Similarly, the mutation c.35delG was identified in one deaf individual (SIHT-63) in our cohort. The c.35delG mutation has not been previously reported from Pakistan, although it is one of the most common mutations in Caucasian, Turkish, and many other populations. Because the c.35delG mutation is common to many populations, it is possible that it also persists in Hazara due to a founder effect. The individual SIHT-63 had a moderate to severe hearing loss. Affected individuals homozygous for the c.35delG mutation have been reported to manifest variable thresholds of hearing loss, with mild to profound degrees of deafness (Snoeckx et al. 2005). Some individuals with the c.35delG mutation in both alleles of GJB2 have significant residual hearing, suggesting the presence of genetic modifiers involved in ameliorating the phenotype of this mutation. To date, however, no such modifier has been localized or identified.

The mutation p.I35S was identified for the first time in Pakistan in a deaf individual (SIHT-28) participating in our study. This mutation was previously reported in Australian and Indian populations (Dahl et al. 2001; Mani et al. 2009) and was shown to impair trafficking of the protein to the plasma membrane. Given the shared ancestral history of Pakistan and India, it is tempting to speculate that p.I35S may be another ancestral mutation in the subcontinent.
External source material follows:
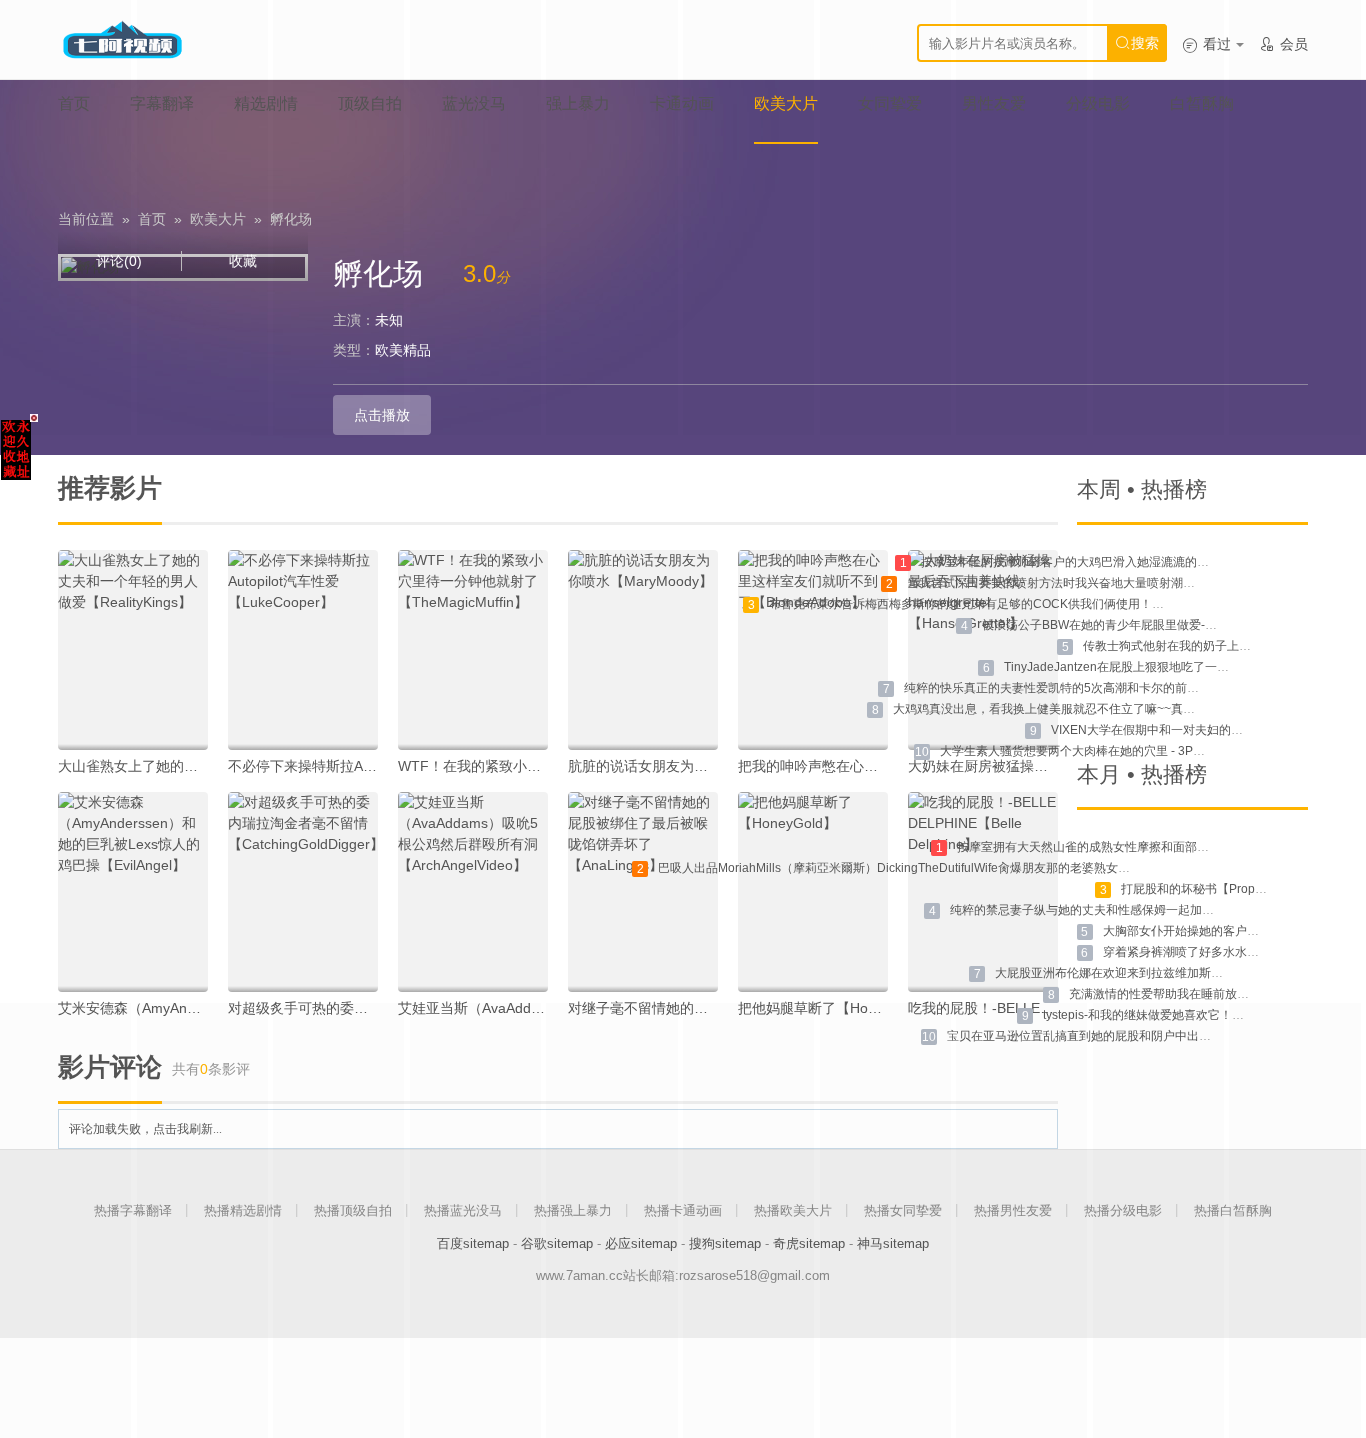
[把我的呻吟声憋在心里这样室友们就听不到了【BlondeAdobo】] (813, 650)
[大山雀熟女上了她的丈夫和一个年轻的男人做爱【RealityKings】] (133, 650)
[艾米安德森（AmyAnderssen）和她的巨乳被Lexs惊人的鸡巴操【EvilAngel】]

In summary, our study established that GJB2 does not contribute to a high proportion of isolated hearing loss in the Hazara population, a finding in agreement with study results for other ethnic groups in Pakistan. Furthermore, two mutations, c.35delG and p.I35S, were identified for the first time in the Pakistani population.

ACKNOWLEDGMENTS

We are thankful to Dr. Mukhtiar Hassan for his support during MPhil thesis work at the Department of Biochemistry, Hazara University, Mansehra, Pakistan. We are also grateful to the participants in the study and to EDO social welfare Department Mansehra and Abbottabad. We also acknowledge the efforts of the Director of the Almunir Foundation for Disabled Children, Mansehra; the Director of the Al-Huda Speech Center, Abbottabad; and the principals of government schools for deaf children in Mansehra and Abbottabad for their help in identifying study participants. This research was supported by grant no. R01TW007608 from the Fogarty International Center and National Institute of Deafness and Other Communication Disorders, National Institutes of Health, USA.